Pencegahan Harus Lebih Diutamakan

Strategi Antisipasi Kebakaran Lahan Perlu Diubah

WAWANCARA. Edi Rusdi Kamtono, Kombes Pol M Anwar Nasir dan Dandim 1207/BS Letkol Arm Stefie Jantje Nuhujanan saat diwawancarai usai rakor pencegahan kebakaran hutan dan lahan di aula kantor Wali Kota, Rabu (30/1). Maulidi Murni-RK

eQuator.co.id – PONTIANAK-RK. Pemerintah Kota bersama Polresta Pontianak dan Kodim 1207/BS melakukan rapat koordinasi (Rakor) tentang pencegahan kebakaran hutan dan lahan. Rakor di aula Wali Kota Pontianak ini dalam rangka antisipasi menghadapi musim kemarau ke depan.
“Semoga tahun ini tidak terjadi kebakaran lahan yang menyebabkan asap” harap Wali Kota Pontianak Edi Rusdi Kamtono usai rakor, Rabu (30/1).
Edi menjelaskanm Pemkot sudah ada Perwa Nomor 55 Tahun 2018. Bagi masyarakat yang membiarkan atau membakar lahanya, maka selama lima tahun tidak akan diproses izinnya. Tahun 2018, ada tiga titik yang Pemkot lakukan penindakan. “Kita harapkan tidak di sanksi seperti itu, tapi dipidanakan,” ujarnya.
Rakor yang dihadiri langsung Kapolresta dan Dandim ini selanjutnya akan membentuk Satgas. Satgas ini akan bergerak di lapangan. Sementara dalam keterlibatan Damkar swasta dalam menangani kebakaran lahan sudah ada anggaran tanggap darurat yang bisa digunakan untuk bencana.
Kapolresta Pontianak Kombes Pol M. Anwar Nasir sangat mengapresiasi rakor kemarin. Tapi dia mengajak untuk belajar dari pengalaman tahun-tahun sebelumnya. Jangan begitu-begitu saja. “Makanya harus rubah strategi, sebenarnya mungkin sudah ada tapi belum optimal, misalnya pencegahan,” katanya.
Pencegahan persentasenya harus lebih besar. Sehingga ada beberapa kemungkinan yang perlu dilakukan, seperti regulasi. Menurutnya sangat kontradiktif dengan semangat mau mencegah atau memadamkan. “Kan lebih efektif dan efisien anggaran negara bisa ditekan sekecil mungkin, lebih fokus pada pencegahan,” saran dia.
Tidak hanya itu, regulasi yang ada juga membuat celah bagi pelaku. Karena warga boleh membuka lahan maksimal dua hektar.
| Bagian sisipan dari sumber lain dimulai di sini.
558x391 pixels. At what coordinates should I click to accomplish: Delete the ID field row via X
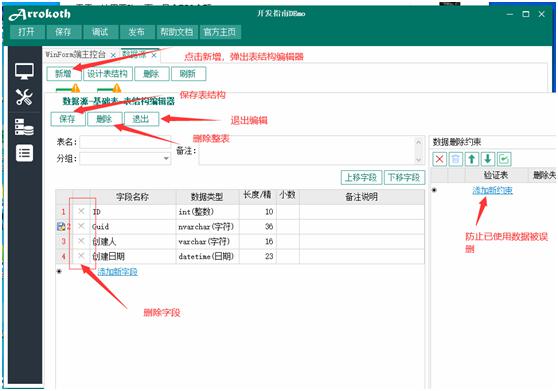click(81, 211)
Namun yang jadi pertanyaan, apakah ada jaminan apinya bisa dikendalikan.
“Apakah api bisa dikendalikan sampai dua hektar, nanti ini bisa dijadikan modus saja,” ujarnya.
Menurut Anwar, kalau semangatnya untuk mencegah, Pasal dalam UU itu harus dikaji ulang. Misalnya dengan syarat-syarat tertentu serta strateginya perlu diatur.
“Dalam diskusi ini saya menyarankan Pasal itu perlu direvisi. Tapi perlu solusi untuk masyarakat yang butuh makan. Lalu cara bertaninya seperti apa. Kita carikan solusi, lakukan sesuatu perlu ada solusi,” paparnya.
Dikataka dia, mungkin anggaran negara untuk tanggap darurat bencana cukup besar. Tapi ia berkeinginan anggaran tersebut bisa dirasakan langsung oleh masyarakat.
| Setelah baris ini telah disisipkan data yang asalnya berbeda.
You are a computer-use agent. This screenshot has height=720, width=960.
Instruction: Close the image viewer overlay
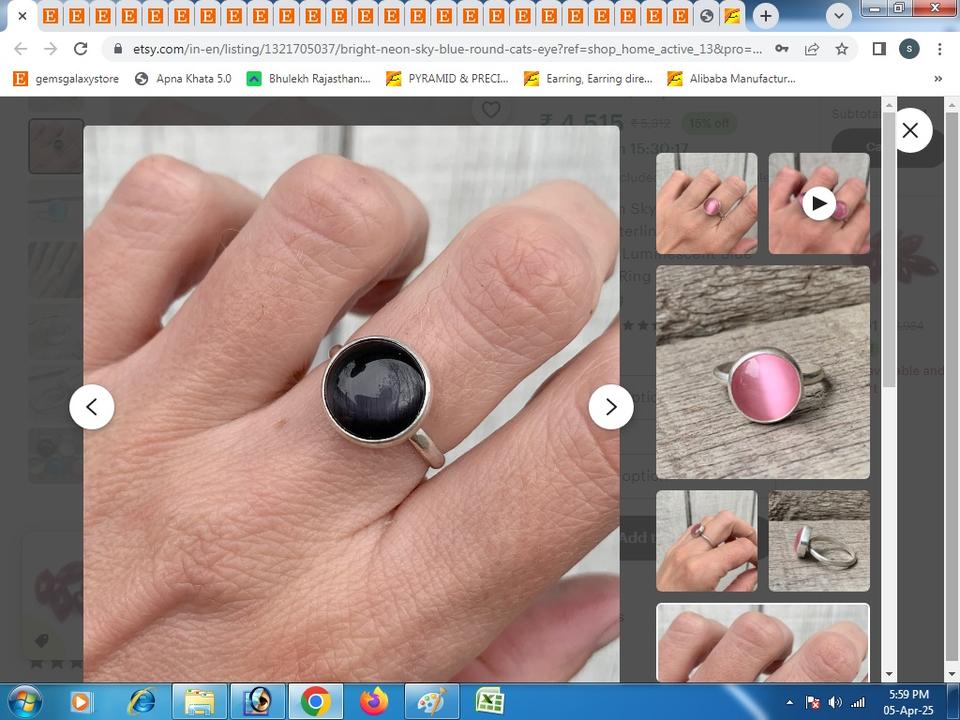[x=910, y=131]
Menurutnya, jangan sampai ada mindset dengan cara membakar paling efektif dan efisien dalam membuka lahan. “Itu mindset pola pikir yang pelaku,” sarannya.
Ditegaskan Kapolresta, pelaku pembakaran sudah pasti akan dikenakan pidana. Namun perlu payung hukumnya harus ada terobosan. Misalnya lebih menekankan upaya penegakan hukum dalam rangka pencegahan.
Misalnya, masuk kawasan lahan tidak boleh membawa bahan-bahan yang mudah terbakar. Seperti korek api, rokok, obat nyamuk dan lain sebagainya.
“Bawa itu saja tidak boleh, karena belajar dari pengalaman, sebagian besar api ulah dari manusia,” imbuhnya.

Jadi kata dia, optimalisasi pencegahan harus lebih ditekankan. Dan ia yakin cara-cara tersebut lebih efektif dan efisien. Baik dari sisi anggaran, tenaga dan sebagainya. “Kalau porsi untuk pencegahan lebih besar,” demikian Anwar.